Molly was born in 1927, one of six children, starting life on the family farm at Dyerville. She worked from an early age helping her parents with the milking and other farm work. She attended Dyerville Primary School.

When she was 29 the family moved into a new house in Oxford Street and Molly started working for the lawyer in Martinborough, Mr Gawith. Her job: balancing the ledgers. It was her first and only paid position and she stayed working there until she turned 60. Her nieces tell me that she was highly valued by Mr Gawith and he treated Molly like family.

I learnt that Molly had a soft, generous nature but was also very strong-willed: you didn’t want to cross her. She was close to all the neighbours around her and together they organised socials regularly at the Town Hall.

Living in the Oxford Street house, she looked after her parents until they died and then her brother Brian.

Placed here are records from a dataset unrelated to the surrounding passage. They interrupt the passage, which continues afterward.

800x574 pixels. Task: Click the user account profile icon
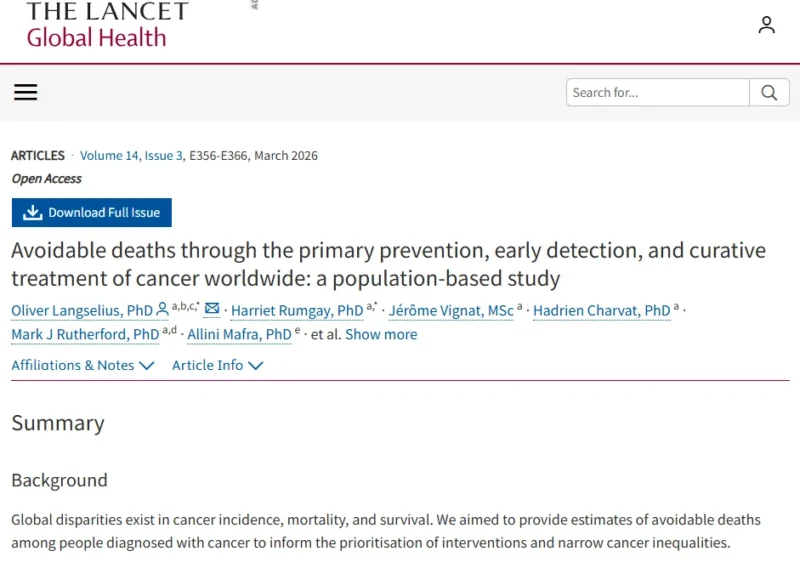point(766,25)
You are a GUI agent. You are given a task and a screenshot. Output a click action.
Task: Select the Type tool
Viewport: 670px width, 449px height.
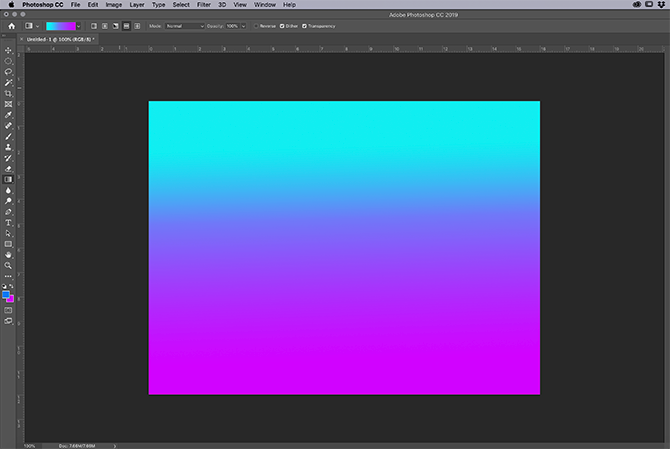[8, 222]
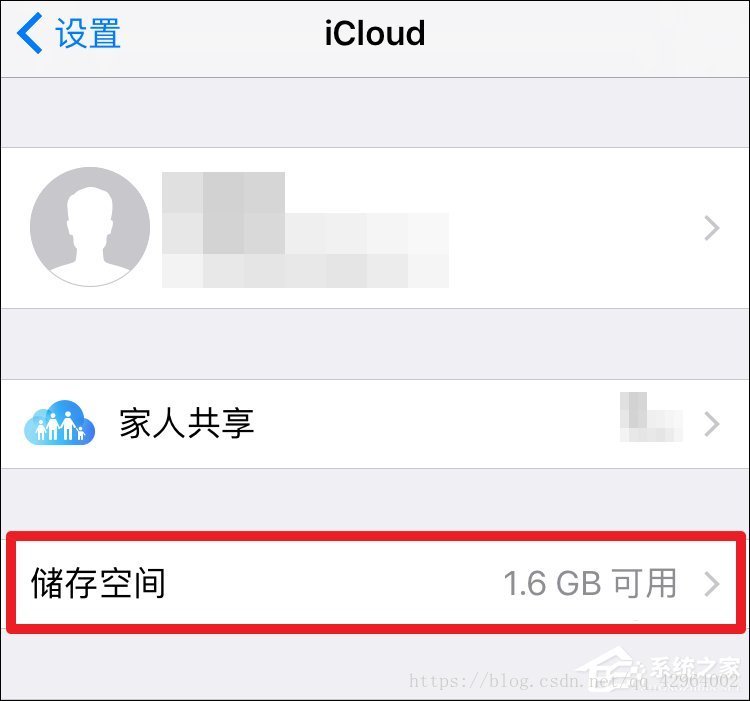
Task: Tap the iCloud title in header
Action: pyautogui.click(x=375, y=33)
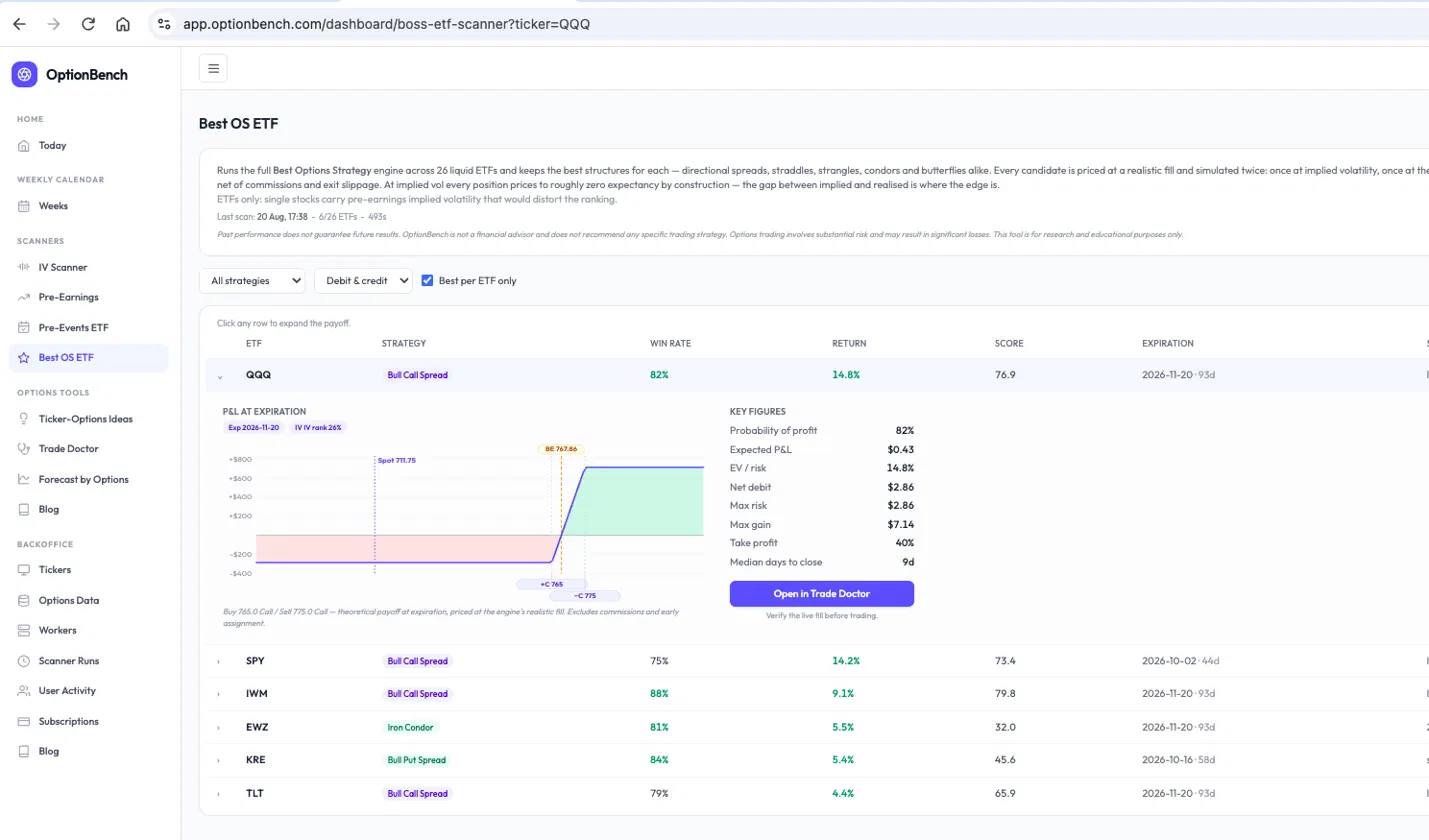This screenshot has width=1429, height=840.
Task: Click Open in Trade Doctor button
Action: click(x=822, y=594)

Gardening was one of her great loves, especially roses, which I could see blooming beautifully outside the window. Looking out to the driveway I saw her immaculately kept, old green Mazda which she drove until only a few months before she died. As well as being a dedicated gardener she was also a great cook and her nieces tell me she was famous in Martinborough for her bacon and egg pies and pavlova rolls.

Molly had a very deep, “old fashioned” kind of faith within the Catholic Church. She was determined that she would have a Requiem Mass in her local church, St Anthony’s of Padua.

While it had not been used for six years because it was considered unsafe due to the poor earthquake rating placed on it, local parish priest, Father Dennis Nacorda, gave special dispensation for her funeral to be held there.

The church was built in 1923 to replace the wooden one that was burnt down, so it’s very likely that Molly was christened in that same church where she was farewelled.

She had given clear instructions on which hymns should be sung and wanted an old favourite, “The Old Rugged Cross,” to be used as the Offertory Hymn.

As the recording by country singer Alan Jackson was being played at the end of the mass, the congregation quietly reflected on Molly’s long and fruitful life.

Caption: Molly McGillicuddy: a Martinborough life.